Bringing in the smartest mind
Competition for the brightest tech minds is especially keen in places like Chattanooga, which has invested heavily in citywide broadband and incentives for entrepreneurs, and Nashville, where much of the venture capital money is pouring into health care technology.
“A lot of these companies are truly mobile, especially in the startup stage,” explains Gray Sasser, an attorney with Frost Brown Todd in Nashville who advises companies in the blockchain space.

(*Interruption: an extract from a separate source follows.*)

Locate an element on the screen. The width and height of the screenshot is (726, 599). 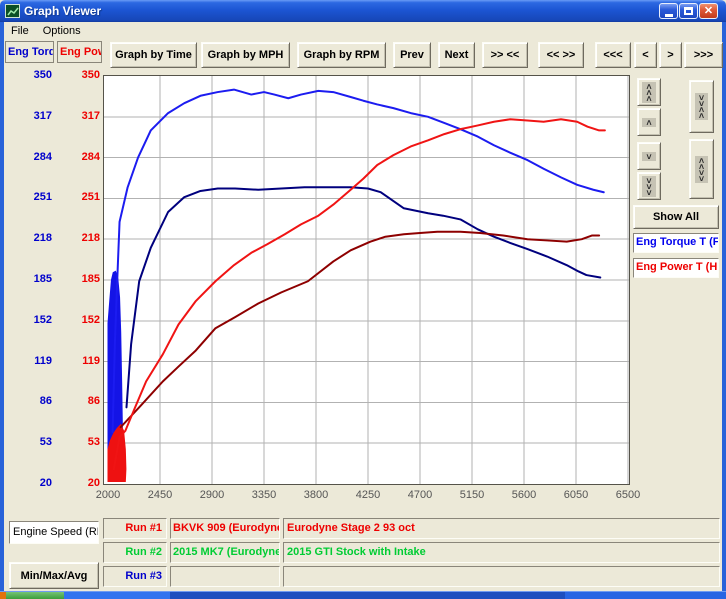
scroll-down-button: ˅ is located at coordinates (649, 156).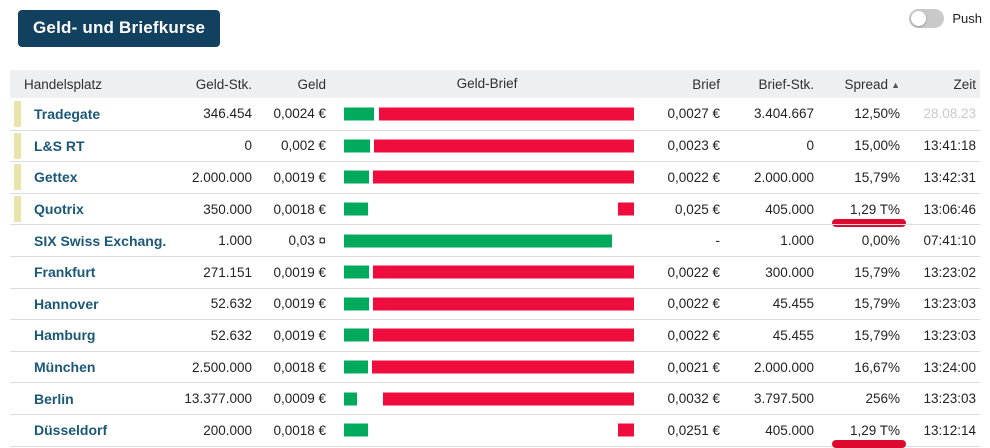  Describe the element at coordinates (66, 304) in the screenshot. I see `venue-link: Hannover` at that location.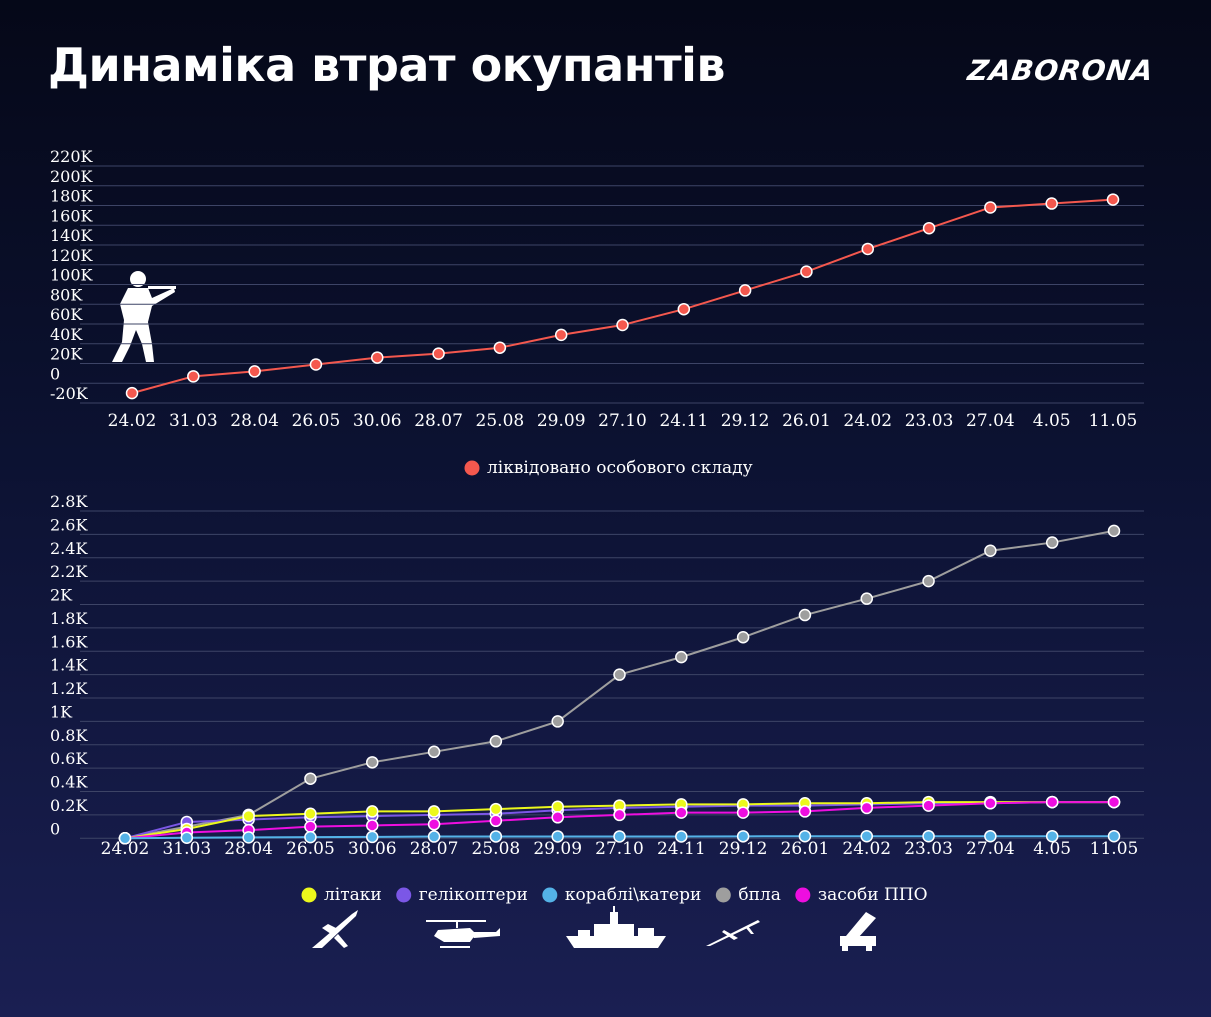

“It’s three or four people, a computer and a server, and they don’t all have to be in the same location. To attract the business, you need to create more than just a regulatory framework. You’re also needing to build that community that would be attractive to technologically-minded companies.”
That’s easier now that Nashville is on the radar of young people looking to leave larger cities.
Two years ago, the Nashville Blockchain Meetup group started with half a dozen people. Now it has 900 members, 200 of whom regularly attend the free and open monthly meetings. They include not only members of tech start-ups, but people from more established companies like Vanderbilt, Bridgestone and HCA.
“So, you’ve got to build some of your own but you’ve got to make something bright and shiny, and Nashville is doing its part in being a good place to come.”
But in the end, what creates the conditions for growth and brings the tech sector to Tennessee may be the same business-friendly, low-tax policies that have always attracted more traditional companies. Tennessee’s lack of income tax is an especially strong sell now that people can no longer deduct state income tax, Ward notes.
“The way that crypto assets are taxed, these are going to be big dollar decisions,” he adds.
“It’s cheaper for me to pick up my family and move to Tennessee, if I can find a good school in a good neighborhood to live in, than it would be to stay where I am. And so, Nashville, here we come.”